Krisis beras yang melanda menunjukkan adanya ketidakseimbangan antara kebijakan yang diambil dengan kebutuhan nyata masyarakat. Sebagai negara agraris, Indonesia seharusnya mampu memastikan ketersediaan beras bagi seluruh rakyatnya. Kenaikan harga beras dan kelangkaan stok menunjukkan adanya kegagalan dalam manajemen pasokan dan distribusi.

Dalam mengambil kebijakan, pemerintah harus selalu mempertimbangkan dampak langsungnya terhadap rakyat. Apa yang tampak sebagai solusi inovatif dalam satu aspek, bisa jadi tidak relevan atau bahkan kontraproduktif dalam konteks lain. Sebagai ekonom, saya percaya bahwa kebijakan yang efektif adalah yang berorientasi pada kesejahteraan masyarakat, bukan hanya pada angka-angka statistik atau tren global.

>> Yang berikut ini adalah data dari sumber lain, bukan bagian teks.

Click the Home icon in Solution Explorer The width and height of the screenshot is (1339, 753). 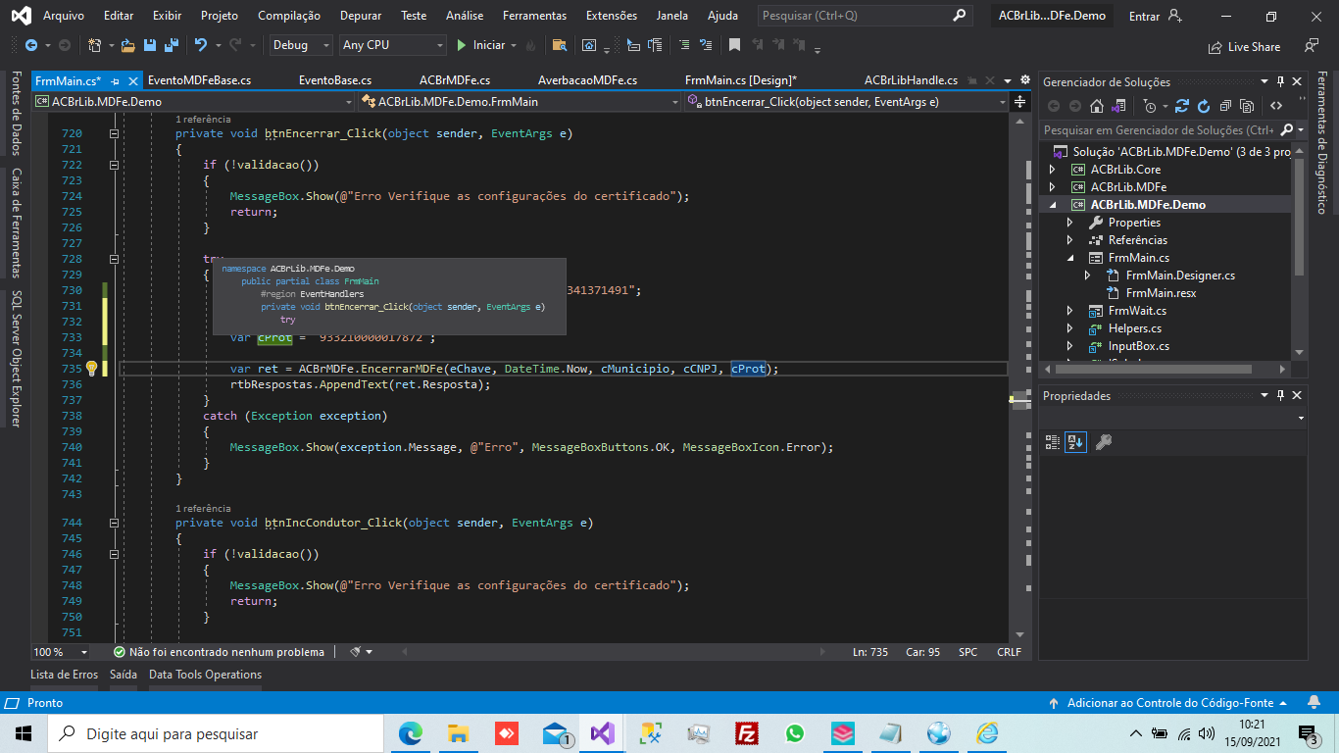(x=1097, y=106)
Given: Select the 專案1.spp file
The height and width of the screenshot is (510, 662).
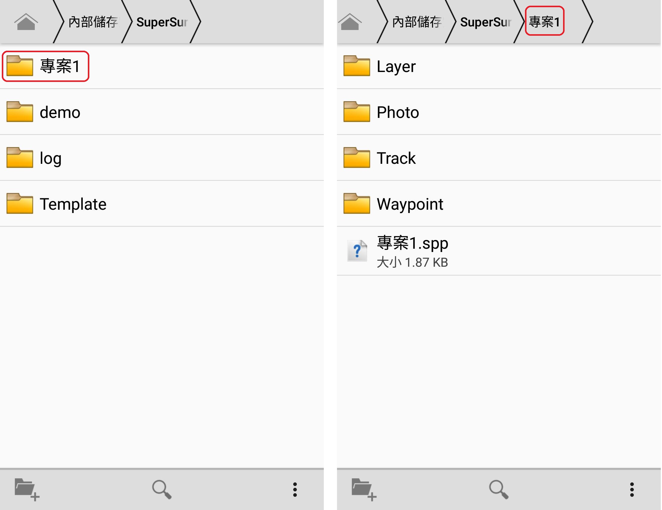Looking at the screenshot, I should point(500,251).
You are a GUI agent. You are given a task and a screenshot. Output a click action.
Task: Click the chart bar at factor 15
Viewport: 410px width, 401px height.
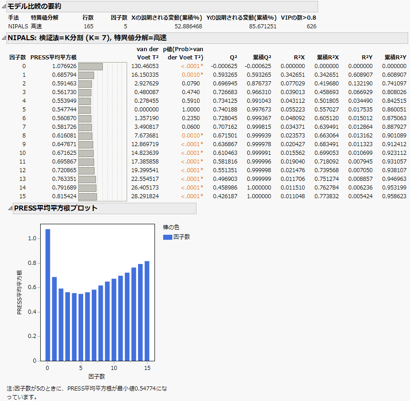tap(147, 311)
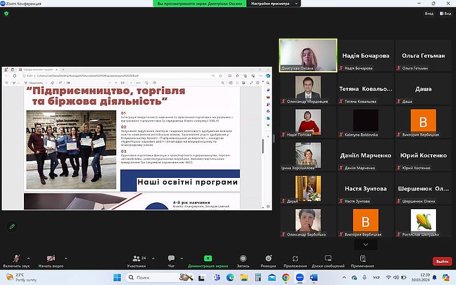Show more participants with down chevron

365,245
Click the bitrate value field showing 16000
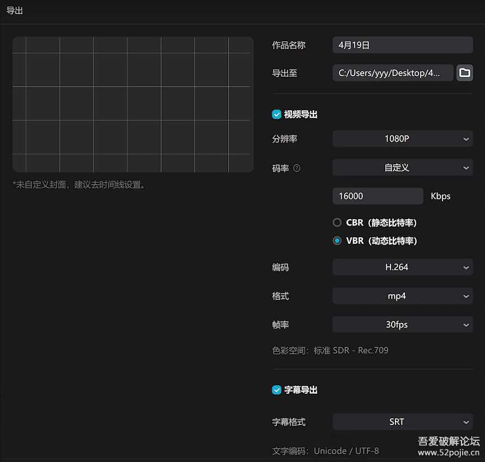This screenshot has height=462, width=485. pyautogui.click(x=378, y=196)
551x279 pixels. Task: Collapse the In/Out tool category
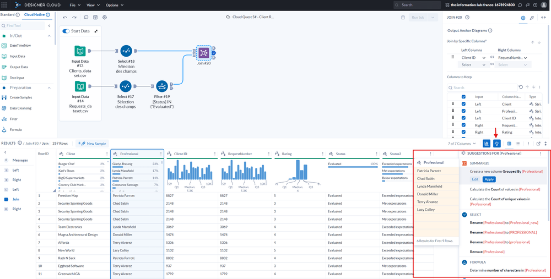[x=48, y=35]
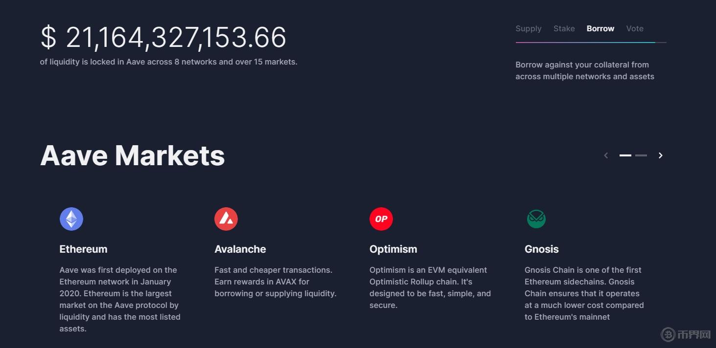Select the second carousel page indicator

[641, 155]
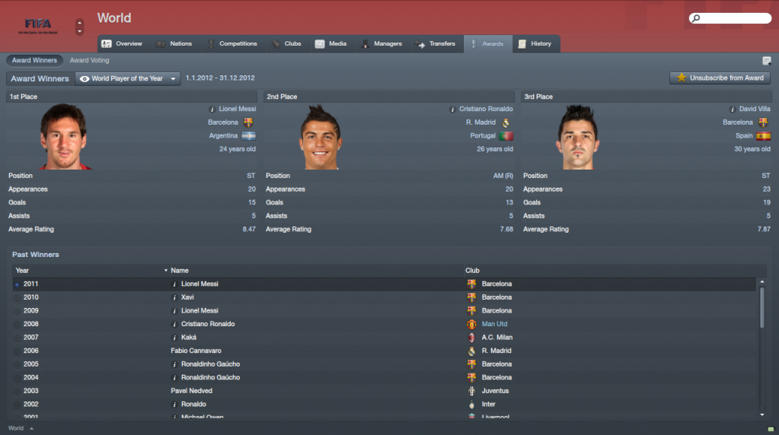The height and width of the screenshot is (435, 779).
Task: Click the FIFA logo in header
Action: point(38,25)
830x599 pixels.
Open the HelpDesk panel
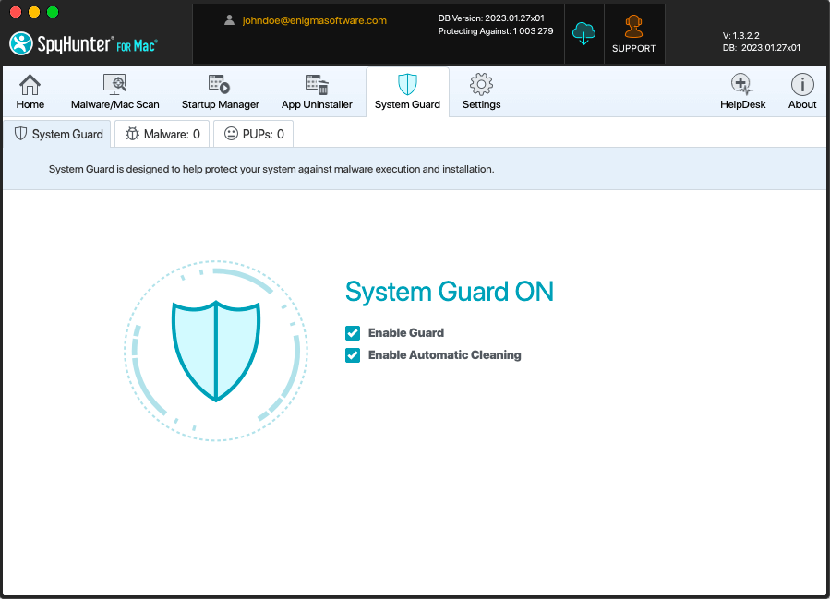pyautogui.click(x=742, y=92)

Dalam situasi saat ini, yang paling mendesak adalah memastikan ketersediaan beras dan stabilitas harga bagi masyarakat. Program rice cooker, meskipun memiliki tujuan mulia, sebaiknya ditinjau kembali dan disesuaikan dengan prioritas kebutuhan rakyat saat ini. Kebijakan publik harus selalu berpihak pada rakyat dan mengedepankan kepentingan mereka di atas segalanya.

Harus diimbangi subsidi listrik agar tidak jadi beban Masyarakat

Kebijakan pemerintah untuk membagikan rice cooker dengan tujuan optimalisasi penggunaan listrik memang memiliki dampak ganda. Di satu sisi, program ini dapat meningkatkan konsumsi listrik di sektor rumah tangga. Di sisi lain, ini dapat memberikan beban tambahan bagi masyarakat, terutama bagi mereka yang berada di kelompok ekonomi menengah ke bawah, mengingat biaya listrik yang mungkin meningkat akibat penggunaan alat tersebut.

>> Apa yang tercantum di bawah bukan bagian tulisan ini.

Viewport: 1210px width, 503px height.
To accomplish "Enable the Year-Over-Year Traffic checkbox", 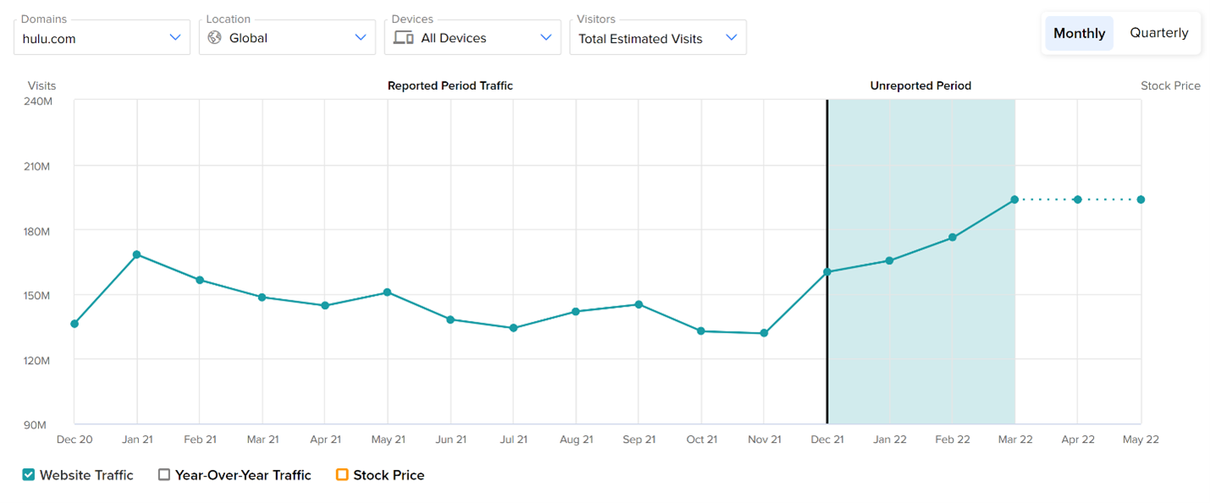I will point(164,475).
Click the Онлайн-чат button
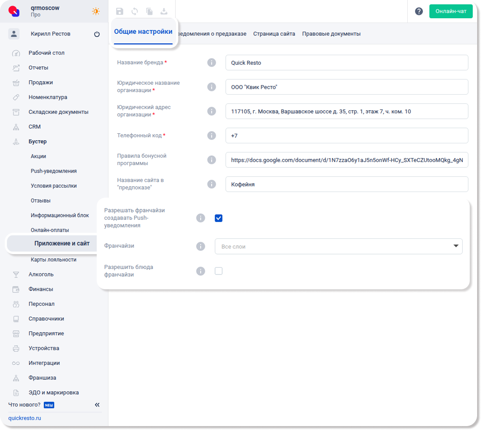 pyautogui.click(x=451, y=11)
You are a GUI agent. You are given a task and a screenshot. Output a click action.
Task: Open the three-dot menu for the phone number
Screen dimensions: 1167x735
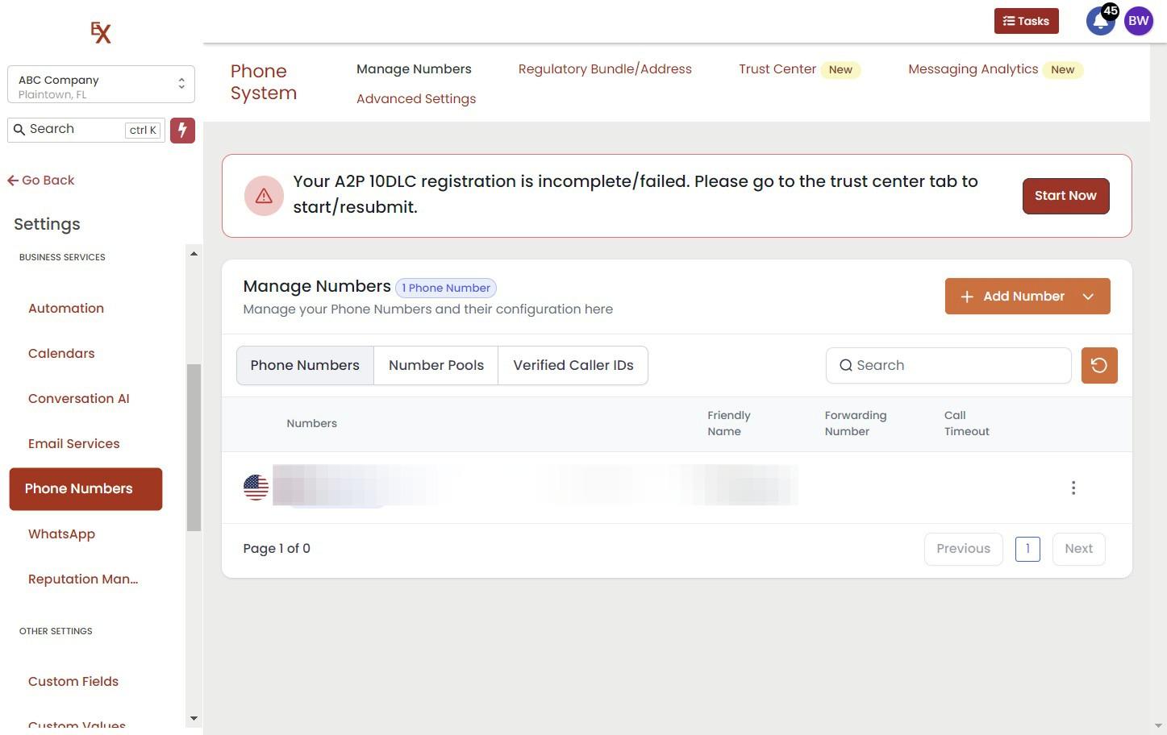(1073, 488)
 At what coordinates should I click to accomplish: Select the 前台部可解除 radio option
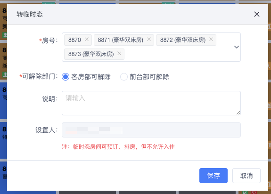pyautogui.click(x=124, y=77)
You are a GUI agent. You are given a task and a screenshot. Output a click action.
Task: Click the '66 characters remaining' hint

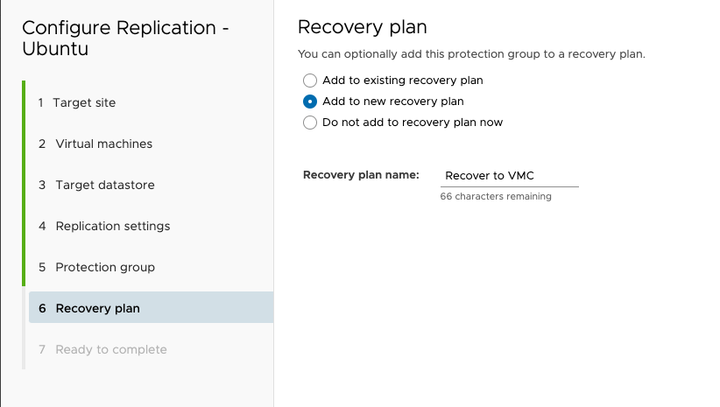click(x=496, y=197)
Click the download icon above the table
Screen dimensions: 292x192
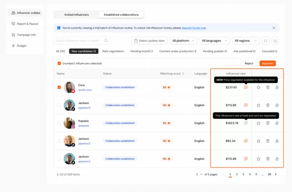pos(276,41)
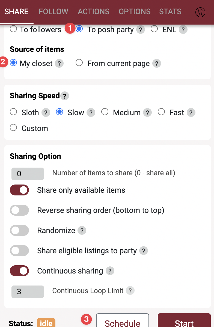Click help icon next to Sharing Speed

(x=64, y=96)
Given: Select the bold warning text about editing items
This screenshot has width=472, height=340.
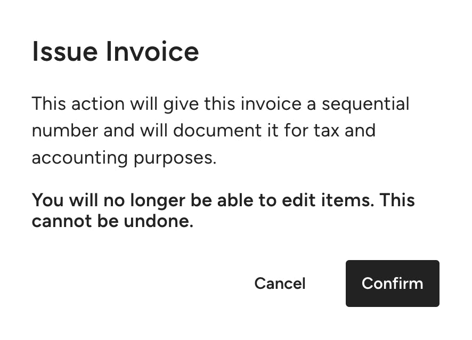Looking at the screenshot, I should [x=223, y=210].
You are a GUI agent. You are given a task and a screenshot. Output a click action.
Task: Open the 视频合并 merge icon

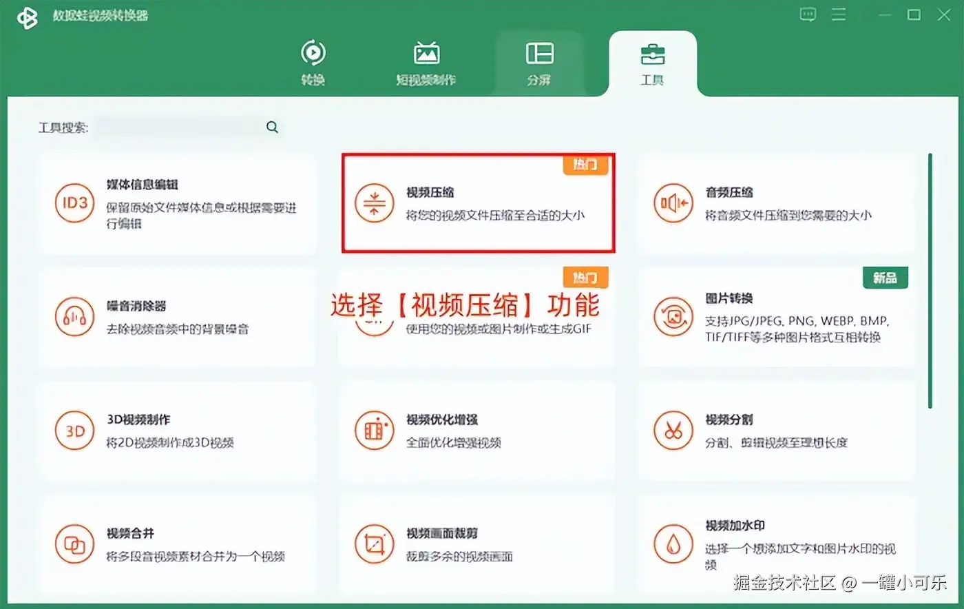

Dalam konteks ini, pertimbangan untuk memberikan subsidi listrik bagi penerima rice cooker menjadi relevan. Berikut beberapa alasan mengapa kebijakan subsidi mungkin perlu dipertimbangkan:

Pemerataan Beban Ekonomi

Meskipun rice cooker mungkin lebih efisien dari segi konsumsi energi dibandingkan dengan metode memasak tradisional, tetapi bagi sebagian masyarakat, kenaikan tagihan listrik, meskipun kecil, bisa menjadi beban. Subsidi dapat membantu meringankan beban ini.

Mendorong Penggunaan Energi Bersih

Jika pemerintah ingin mendorong masyarakat untuk beralih ke metode memasak yang lebih ramah lingkungan, maka memberikan insentif berupa subsidi bisa menjadi cara untuk meningkatkan adopsi alat tersebut.

Menghindari Dampak Negatif pada Daya Beli

Dengan adanya krisis beras dan harga beras yang meningkat, daya beli masyarakat sudah terpukul. Menambah beban biaya listrik tanpa subsidi bisa menambah tekanan pada daya beli masyarakat.

Optimalisasi Kelebihan Pasokan Listrik

Mengingat PLN memiliki kelebihan pasokan listrik, mendorong konsumsi listrik dengan cara yang terkontrol melalui subsidi bisa menjadi strategi untuk mengoptimalkan pasokan tersebut.

Namun, penting untuk dicatat bahwa pemberian subsidi harus dilakukan dengan hati-hati. Pemerintah perlu memastikan bahwa subsidi tersebut benar-benar mencapai kelompok yang membutuhkan dan tidak disalahgunakan. Selain itu, dampak jangka panjang dari subsidi terhadap keuangan negara dan efektivitas program rice cooker sebagai alat optimalisasi listrik juga perlu dipertimbangkan secara mendalam.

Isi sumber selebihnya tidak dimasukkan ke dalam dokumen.